-------- Supplied passage

Overview
Description
The _prepare_dataset method of RewardTrainer transforms raw preference datasets into tokenized tensors ready for training. The DataCollatorForPreference class handles dynamic padding and batch assembly, stacking chosen and rejected sequences into a single batch tensor. Together, these components form the complete data pipeline for reward model training.
Usage
Dataset preparation is called automatically during RewardTrainer.__init__ for both training and evaluation datasets. Pre-tokenized datasets (containing chosen_input_ids and rejected_input_ids columns) bypass tokenization but still undergo length filtering.
Code Reference
Source Location
- _prepare_dataset:
trl/trainer/reward_trainer.py lines 477-561
- DataCollatorForPreference:
trl/trainer/reward_trainer.py lines 89-177
Signature
def _prepare_dataset(
self,
dataset: Dataset | IterableDataset,
processing_class: PreTrainedTokenizerBase,
args: RewardConfig,
dataset_name: str,
) -> Dataset | IterableDataset:
"""
Prepare a preference dataset for reward model training.
Steps:
1. Check if dataset is already tokenized (has chosen_input_ids/rejected_input_ids).
2. If not tokenized:
a. Add EOS tokens to non-conversational text.
b. Tokenize chosen and rejected responses.
3. Filter samples exceeding max_length.
Returns the processed dataset.
"""
@dataclass
class DataCollatorForPreference(DataCollatorMixin):
"""
Data collator for preference data. Stacks chosen and rejected
sequences into a single padded batch tensor.
The first half of the batch corresponds to chosen sequences,
the second half to rejected sequences.
"""
pad_token_id: int
pad_to_multiple_of: int | None = None
return_tensors: str = "pt"

----------------
-------- Dataset records

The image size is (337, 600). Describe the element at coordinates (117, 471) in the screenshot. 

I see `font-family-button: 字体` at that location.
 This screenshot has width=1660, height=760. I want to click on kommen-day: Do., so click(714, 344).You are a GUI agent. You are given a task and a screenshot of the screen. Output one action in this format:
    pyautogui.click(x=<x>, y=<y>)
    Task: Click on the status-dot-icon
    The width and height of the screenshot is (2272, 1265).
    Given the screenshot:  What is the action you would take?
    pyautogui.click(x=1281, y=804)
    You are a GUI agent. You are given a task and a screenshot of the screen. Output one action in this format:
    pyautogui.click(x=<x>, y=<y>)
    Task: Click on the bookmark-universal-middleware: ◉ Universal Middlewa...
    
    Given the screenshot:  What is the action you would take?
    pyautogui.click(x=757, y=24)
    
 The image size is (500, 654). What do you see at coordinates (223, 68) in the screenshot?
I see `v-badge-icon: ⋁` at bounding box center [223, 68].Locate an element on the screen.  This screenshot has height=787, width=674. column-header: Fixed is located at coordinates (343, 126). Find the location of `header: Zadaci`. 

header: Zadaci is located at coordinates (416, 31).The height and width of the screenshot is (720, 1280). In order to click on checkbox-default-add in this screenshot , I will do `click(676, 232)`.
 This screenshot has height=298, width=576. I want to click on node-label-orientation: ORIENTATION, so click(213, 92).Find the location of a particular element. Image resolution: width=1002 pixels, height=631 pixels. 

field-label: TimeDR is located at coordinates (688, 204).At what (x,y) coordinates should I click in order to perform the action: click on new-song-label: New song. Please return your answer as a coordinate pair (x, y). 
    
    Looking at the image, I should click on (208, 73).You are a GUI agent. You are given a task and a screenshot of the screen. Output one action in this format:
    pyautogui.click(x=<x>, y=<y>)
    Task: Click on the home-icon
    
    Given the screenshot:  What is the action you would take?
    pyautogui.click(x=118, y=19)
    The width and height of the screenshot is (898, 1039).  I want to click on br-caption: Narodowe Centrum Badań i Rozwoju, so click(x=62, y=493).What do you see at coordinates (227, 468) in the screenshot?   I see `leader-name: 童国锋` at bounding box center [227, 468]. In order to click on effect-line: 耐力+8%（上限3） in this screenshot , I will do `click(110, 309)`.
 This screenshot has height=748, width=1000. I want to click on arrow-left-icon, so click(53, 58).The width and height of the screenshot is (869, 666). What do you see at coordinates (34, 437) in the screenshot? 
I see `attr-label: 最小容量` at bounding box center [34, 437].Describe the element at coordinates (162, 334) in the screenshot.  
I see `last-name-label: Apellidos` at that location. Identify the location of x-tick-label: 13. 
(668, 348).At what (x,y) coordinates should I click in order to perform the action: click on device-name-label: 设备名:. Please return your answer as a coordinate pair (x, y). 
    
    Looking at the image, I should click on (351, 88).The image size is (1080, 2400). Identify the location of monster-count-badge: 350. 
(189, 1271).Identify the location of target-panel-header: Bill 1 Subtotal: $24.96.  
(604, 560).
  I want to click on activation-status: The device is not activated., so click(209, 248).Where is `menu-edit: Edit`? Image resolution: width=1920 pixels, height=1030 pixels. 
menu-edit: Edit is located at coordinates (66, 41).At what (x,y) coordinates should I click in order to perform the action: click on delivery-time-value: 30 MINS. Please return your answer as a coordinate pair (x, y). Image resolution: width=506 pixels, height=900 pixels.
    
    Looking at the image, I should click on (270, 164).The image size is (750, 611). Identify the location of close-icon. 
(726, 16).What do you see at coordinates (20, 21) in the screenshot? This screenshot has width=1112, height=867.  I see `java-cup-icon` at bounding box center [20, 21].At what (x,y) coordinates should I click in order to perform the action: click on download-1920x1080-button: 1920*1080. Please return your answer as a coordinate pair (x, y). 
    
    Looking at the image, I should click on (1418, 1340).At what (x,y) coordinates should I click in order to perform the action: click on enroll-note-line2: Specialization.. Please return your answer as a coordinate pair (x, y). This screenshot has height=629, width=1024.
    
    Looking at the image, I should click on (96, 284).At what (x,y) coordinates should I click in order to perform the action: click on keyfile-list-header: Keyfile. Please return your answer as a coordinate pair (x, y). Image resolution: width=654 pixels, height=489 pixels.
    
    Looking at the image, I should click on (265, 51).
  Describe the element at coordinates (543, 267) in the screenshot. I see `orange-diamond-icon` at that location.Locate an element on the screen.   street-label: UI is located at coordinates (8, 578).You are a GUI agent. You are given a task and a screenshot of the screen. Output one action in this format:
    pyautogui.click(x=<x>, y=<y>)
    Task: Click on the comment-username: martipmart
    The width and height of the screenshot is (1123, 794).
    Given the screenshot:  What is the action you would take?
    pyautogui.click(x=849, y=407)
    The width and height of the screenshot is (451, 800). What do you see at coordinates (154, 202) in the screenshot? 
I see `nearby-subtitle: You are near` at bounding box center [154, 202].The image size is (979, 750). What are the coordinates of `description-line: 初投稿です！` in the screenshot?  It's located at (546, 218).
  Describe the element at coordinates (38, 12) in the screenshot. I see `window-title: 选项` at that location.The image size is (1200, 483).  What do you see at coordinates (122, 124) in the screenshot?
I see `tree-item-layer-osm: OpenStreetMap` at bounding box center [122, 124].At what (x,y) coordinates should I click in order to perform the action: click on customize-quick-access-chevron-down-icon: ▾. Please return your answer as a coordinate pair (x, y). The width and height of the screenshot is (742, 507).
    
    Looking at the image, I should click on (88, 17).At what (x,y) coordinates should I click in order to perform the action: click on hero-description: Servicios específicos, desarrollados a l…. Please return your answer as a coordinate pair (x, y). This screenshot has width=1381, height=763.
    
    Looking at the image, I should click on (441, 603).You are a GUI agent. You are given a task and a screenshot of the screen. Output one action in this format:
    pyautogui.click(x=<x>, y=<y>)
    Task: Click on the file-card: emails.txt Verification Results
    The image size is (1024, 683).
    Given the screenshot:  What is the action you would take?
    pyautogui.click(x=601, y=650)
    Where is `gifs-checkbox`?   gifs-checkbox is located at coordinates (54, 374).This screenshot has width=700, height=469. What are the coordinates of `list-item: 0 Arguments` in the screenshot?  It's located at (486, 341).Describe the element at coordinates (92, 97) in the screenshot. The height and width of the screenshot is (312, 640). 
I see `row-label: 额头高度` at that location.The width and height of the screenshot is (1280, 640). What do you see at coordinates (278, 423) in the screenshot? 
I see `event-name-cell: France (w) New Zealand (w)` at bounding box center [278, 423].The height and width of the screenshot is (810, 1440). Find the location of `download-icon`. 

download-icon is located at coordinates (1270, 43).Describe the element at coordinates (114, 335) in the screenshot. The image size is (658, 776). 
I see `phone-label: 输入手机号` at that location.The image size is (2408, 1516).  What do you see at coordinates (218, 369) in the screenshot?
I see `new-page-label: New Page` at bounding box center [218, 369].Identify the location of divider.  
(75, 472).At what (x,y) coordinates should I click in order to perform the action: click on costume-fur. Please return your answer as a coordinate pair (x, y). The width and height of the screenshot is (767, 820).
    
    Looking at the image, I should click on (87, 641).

----------------

▶ _Tasks for this exercise_:
(a) Rewrite the paragraph starting "Dataset preparation is called automatically" from the reward trainer documentation above as a short bulleted list that keeps its main facts.
(b) According to the reward trainer documentation, why does a dataset with chosen_input_ids and rejected_input_ids columns skip tokenization? Answer in one to three sentences.
(c) List every parameter in the _prepare_dataset signature from the reward trainer documentation other than self, giving the type shown for each.

▶ _Responses_:
(a)
- Dataset preparation runs automatically during RewardTrainer.__init__.
- It is applied to both the training and the evaluation datasets.
- Pre-tokenized datasets, which contain chosen_input_ids and rejected_input_ids columns, skip tokenization.
- Those pre-tokenized datasets are still filtered by length.

(b) The first step of _prepare_dataset checks for those columns to tell whether the dataset is already tokenized. Only a dataset that is not tokenized goes on to have EOS tokens added and its chosen and rejected responses tokenized. A pre-tokenized dataset is still filtered for samples exceeding max_length.

(c)
- dataset: Dataset | IterableDataset
- processing_class: PreTrainedTokenizerBase
- args: RewardConfig
- dataset_name: str